I went for a bike ride. My friend wasn’t there, and the men at the chai stall where we’d agreed to meet kept repeating “pani, pani!” (water, water). “not possible!”
I discovered, though, that an early morning monsoon is the absolute best time for a joy ride!
The streets were quieter, the traffic less dence, the cows retreated in any open building for cover – greatly reducing the risk of being ‘horned’ (similar to the much dreaded north American ‘doored’, but involving the whipping around of a cow’s head, rather than the unaware opening of a parked car door) – which happened yesterday as I tried to squeeze through a narrow spot between a rickshaw and a bull.
I encountered crazier floods than I have ever seen in my life – I stopped and turned around when the water was over my feet on the pedals; even the fiercest of bike riders dismounted when the water met the top of their wheels. I was standing on the edge of one such flood when a car, water up over its hood, came pushing through the waters, making a huge wave surge forward as it did so. I went scooting back to higher ground. I couldn’t see the end of the flooded streets, but people coming through it told me it was waist deep further on, I could see it thigh high in the distance.
The spot where people were wading up to their thighs – men, women, cyclists, motorcyclists, bicycle rickshaw wallahs paid to push someone over the worst parts – is also the convenient location of a pseudo official street-side dump. There is a waterfall cascading down the steps (the ghat) outside our front steps – if you watch, you notice the chunks of manure spilling down over the steps in the rush of water. It’s certainly not a mountain fresh babbling brook out there. From the saddle, I watched men relieving themselves in the streets, as per usual.

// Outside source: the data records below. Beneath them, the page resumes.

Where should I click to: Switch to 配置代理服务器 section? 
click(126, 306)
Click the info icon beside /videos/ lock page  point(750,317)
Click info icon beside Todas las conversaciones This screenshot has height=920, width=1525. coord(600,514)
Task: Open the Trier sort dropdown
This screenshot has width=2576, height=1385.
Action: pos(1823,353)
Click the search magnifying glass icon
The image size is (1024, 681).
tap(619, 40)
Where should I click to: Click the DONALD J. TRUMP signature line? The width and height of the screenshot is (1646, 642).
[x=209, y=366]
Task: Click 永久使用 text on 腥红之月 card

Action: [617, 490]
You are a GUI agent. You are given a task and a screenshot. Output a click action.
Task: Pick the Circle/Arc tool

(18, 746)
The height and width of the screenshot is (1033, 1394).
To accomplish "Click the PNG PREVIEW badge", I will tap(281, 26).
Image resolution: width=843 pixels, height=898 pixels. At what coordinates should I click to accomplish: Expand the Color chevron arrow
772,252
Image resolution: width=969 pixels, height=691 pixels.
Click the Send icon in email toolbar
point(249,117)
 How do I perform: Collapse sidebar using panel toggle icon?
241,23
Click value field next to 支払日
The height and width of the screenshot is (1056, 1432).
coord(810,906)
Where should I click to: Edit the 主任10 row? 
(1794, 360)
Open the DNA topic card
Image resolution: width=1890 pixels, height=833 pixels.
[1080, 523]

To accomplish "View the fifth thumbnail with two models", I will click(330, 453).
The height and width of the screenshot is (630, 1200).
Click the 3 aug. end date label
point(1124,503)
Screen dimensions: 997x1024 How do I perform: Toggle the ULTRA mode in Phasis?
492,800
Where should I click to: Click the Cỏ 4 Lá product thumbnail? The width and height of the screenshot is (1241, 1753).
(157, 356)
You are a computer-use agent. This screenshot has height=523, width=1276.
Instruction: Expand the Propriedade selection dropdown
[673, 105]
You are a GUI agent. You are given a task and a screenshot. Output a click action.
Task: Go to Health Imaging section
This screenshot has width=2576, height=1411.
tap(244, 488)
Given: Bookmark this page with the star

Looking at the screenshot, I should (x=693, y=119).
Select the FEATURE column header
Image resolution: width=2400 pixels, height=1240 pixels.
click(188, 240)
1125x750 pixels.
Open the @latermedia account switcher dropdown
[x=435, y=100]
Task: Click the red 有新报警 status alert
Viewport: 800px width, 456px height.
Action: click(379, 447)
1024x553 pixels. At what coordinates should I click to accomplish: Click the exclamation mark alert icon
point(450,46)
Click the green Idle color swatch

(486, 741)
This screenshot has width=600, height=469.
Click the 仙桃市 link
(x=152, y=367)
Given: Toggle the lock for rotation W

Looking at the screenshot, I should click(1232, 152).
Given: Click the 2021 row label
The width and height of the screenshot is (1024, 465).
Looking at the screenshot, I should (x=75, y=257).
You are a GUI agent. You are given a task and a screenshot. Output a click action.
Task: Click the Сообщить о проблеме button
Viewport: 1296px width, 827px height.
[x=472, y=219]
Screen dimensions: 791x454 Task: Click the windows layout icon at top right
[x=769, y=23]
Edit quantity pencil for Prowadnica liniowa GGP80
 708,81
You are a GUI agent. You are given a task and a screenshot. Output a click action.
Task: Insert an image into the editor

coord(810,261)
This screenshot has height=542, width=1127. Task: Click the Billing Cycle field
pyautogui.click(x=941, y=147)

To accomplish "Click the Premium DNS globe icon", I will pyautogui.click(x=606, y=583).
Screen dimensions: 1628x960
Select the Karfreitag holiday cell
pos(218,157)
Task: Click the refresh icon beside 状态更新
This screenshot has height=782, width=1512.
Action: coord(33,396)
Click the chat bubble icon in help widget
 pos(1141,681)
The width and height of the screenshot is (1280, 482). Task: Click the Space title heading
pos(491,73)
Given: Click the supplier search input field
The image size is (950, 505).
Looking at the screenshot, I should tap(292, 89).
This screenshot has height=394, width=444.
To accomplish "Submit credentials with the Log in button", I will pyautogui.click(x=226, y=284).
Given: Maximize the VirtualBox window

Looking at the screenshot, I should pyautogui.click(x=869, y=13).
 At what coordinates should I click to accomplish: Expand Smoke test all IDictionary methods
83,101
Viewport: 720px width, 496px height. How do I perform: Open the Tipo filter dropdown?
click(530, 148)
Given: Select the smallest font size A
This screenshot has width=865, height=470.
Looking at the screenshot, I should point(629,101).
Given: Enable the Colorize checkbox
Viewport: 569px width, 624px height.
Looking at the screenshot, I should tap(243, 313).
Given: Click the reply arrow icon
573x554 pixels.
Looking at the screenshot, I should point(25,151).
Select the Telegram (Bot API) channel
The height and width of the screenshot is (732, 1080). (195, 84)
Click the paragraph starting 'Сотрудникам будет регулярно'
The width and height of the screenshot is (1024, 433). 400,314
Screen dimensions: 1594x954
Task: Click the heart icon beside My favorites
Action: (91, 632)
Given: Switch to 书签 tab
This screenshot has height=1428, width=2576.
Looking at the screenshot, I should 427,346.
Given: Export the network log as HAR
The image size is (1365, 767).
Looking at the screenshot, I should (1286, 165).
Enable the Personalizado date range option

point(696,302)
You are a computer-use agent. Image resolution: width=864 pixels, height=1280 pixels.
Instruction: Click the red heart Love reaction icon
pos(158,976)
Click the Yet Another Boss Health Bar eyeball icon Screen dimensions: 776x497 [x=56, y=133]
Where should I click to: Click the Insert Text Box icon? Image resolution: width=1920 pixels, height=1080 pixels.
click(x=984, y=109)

I was enjoying myself, nonetheless, beaming at each person I passed (and, here, they beam right back), but I can’t help but think of the catastrophic effects of such a rain for people living in houses made of dirt, or of bricks stacked haphazardly on top of each other, or in their little gumti road side stalls. I have a warm, dry home to retreat to, with a place to wash off the toxic water flowing through the streets.
As I waited for my friend by the chai stall, I watched another man, barefoot, trying to rebuild a wall of his little hut – all the bricks had fallen over in the night and the floodwaters were threatening to come inside.
I’m back in the cozy comforts of my home here, and thinking again about how much we take for granted.